Question

If one letter is chosen at random from the word ‘mathematics’. Find the probability of choosing:
(A). ‘m’ alphabet
(B). ‘a’ alphabet
(C). ‘c’ alphabet

Answer 1

Hint: Use the mathematical definition of probability, which is given as:
$P=\dfrac{\text{Number of favourable cases}}{\text{Total cases}}$
Count the total number of letters/alphabets in the word “mathematics” and put it as total cases in the above relation. Now, get the total number of alphabet ‘m’ for number of favorable cases to the relation and get the answer of the first part. Similarly, get the answer for the other two parts by putting favorable cases as the total number of alphabets ‘a’ for the second part and ‘c’ for the third part.

Complete step-by-step solution -
As we know probability can be defined mathematically as:
$P=\dfrac{\text{Number of favourable cases}}{\text{Total cases}}$………………………… (1)
Now, coming to the question, it is given that we have to choose one letter at random from the word “mathematics” and hence, we need to determine the probability of choosing
‘m’ alphabet
‘a’ alphabet
‘c’ alphabet
Now, we are given the word “mathematics”. So, let us write down the different number of alphabets with their counting in the word.
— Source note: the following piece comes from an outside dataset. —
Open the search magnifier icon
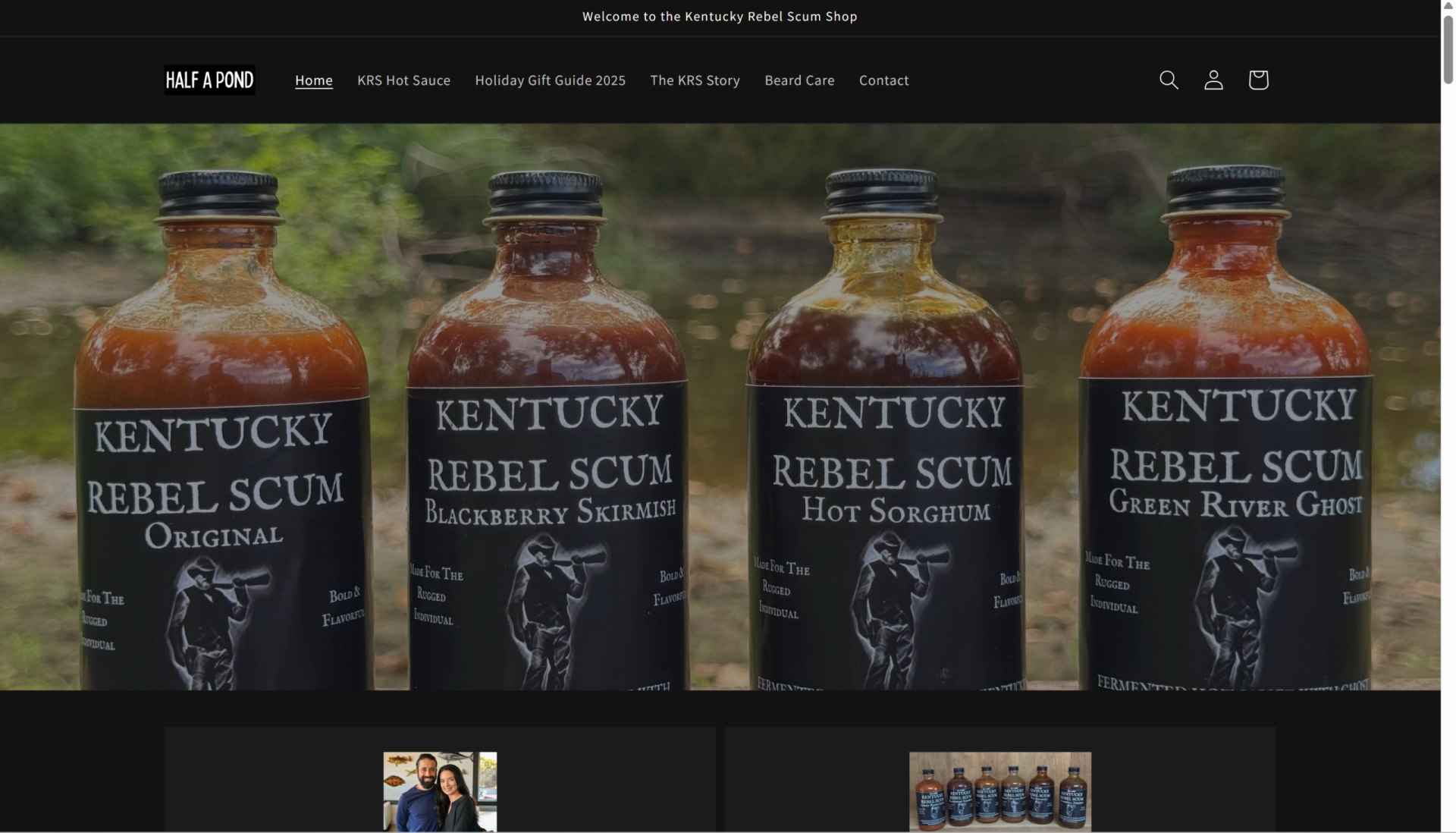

So, we get:
$\begin{align}
  & m\to 2 \\
 & a\to 2 \\
 & t\to 2 \\
 & h\to 1 \\
 & e\to 1 \\
 & i\to 1 \\
 & c\to 1 \\
 & s\to 1 \\
\end{align}$
So, the total number of alphabets in the given word is given as $=11$.
Now, coming to the question:-
(A). ‘m’ alphabet
Here, we need to find the probability for choosing the ‘m’ alphabet from the given word “mathematics”. So, we can get a probability using relation (1), where we know
Total number of cases = Total number of alphabets = 11.
Favorable cases = number of ‘m’ alphabet in given word = 2
So, we get the probability as:
$P=\dfrac{2}{11}$
(B). ‘a’ alphabet
Here, we need to find the probability for choosing the alphabet ‘a’ from the given word “mathematics”. So, we can get the probability using relation (1), where we know:
Total number of cases = Total number of alphabets = 11.
Favorable cases = number of ‘a’ alphabet in given word = 2
So, we get the probability to choose the alphabet ‘a’ as:
$P=\dfrac{2}{11}$
(C). ‘c’ alphabet
Here, we need to find the probability for choosing the alphabet ‘c’ from the given word “mathematics”. So, we can get probability using relation (1), where we know:
Total number of cases = Total number of alphabets = 11.
Favorable cases = number of ‘c’ alphabet in given word = 1
So, we get the probability to choose the alphabet ‘c’ as:
$P=\dfrac{1}{11}$.

Note: Be careful with the counting of letters, don’t miss any of the letters required for the relation to get the required probability. So, take care of these kinds of problems.
The probability of any event cannot be more than 1. So, if you are getting the probability of given events more than 1, then you can apply the wrong formula. So, be careful with this concept as well, it will give you verification of the solution.